Park Slope Food Coop Rejects Israel Boycott
A well-known cooperative grocery store in Brooklyn voted to reject a boycott of Israeli goods.
At a special meeting Tuesday night, members of the Park Slope Food Coop rejected by a vote of 1,005 to 653 a proposal to hold a mail ballot referendum for all members on whether to stop selling Israeli goods.
The meeting was held at an area high school to accommodate the expected crowd, which ended up exceeding in size any previous co-op meeting, The New York Times reported.
The co-op, founded in 1973, is well known in New York City as a bastion of socially conscious consumerism. Each member is required to do a work shift of 2 hours and 45 minutes every four weeks in order to shop at the coop, which offers a wide selection of organic and other goods at significant discounts.
Supporters and opponents of a boycott had campaigned aggressively in the run-up to the vote at the co-op, which has a large number of Jewish members.
The call to boycott Israeli goods had been percolating for several years, the subject of vigorous debate in the co-op’s newsletter.
The issue garnered substantial media attention.
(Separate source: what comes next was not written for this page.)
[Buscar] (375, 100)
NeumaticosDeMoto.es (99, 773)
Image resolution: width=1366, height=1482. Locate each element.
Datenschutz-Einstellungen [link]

New York City Mayor Michael Bloomberg and other elected officials strongly criticized the boycott proposal.
“I think it has nothing to do with the food,” Bloomberg said Monday when asked about the boycott at a news conference. “The issue is there are people who want Israel to be torn apart and everybody to be massacred, and America is not going to let that happen.”
The co-op’s general manager and one of its founders, Joe Holtz, urged members to reject the boycott call, calling it “divisive.”
The co-op reportedly sells only a handful of Israeli-made products.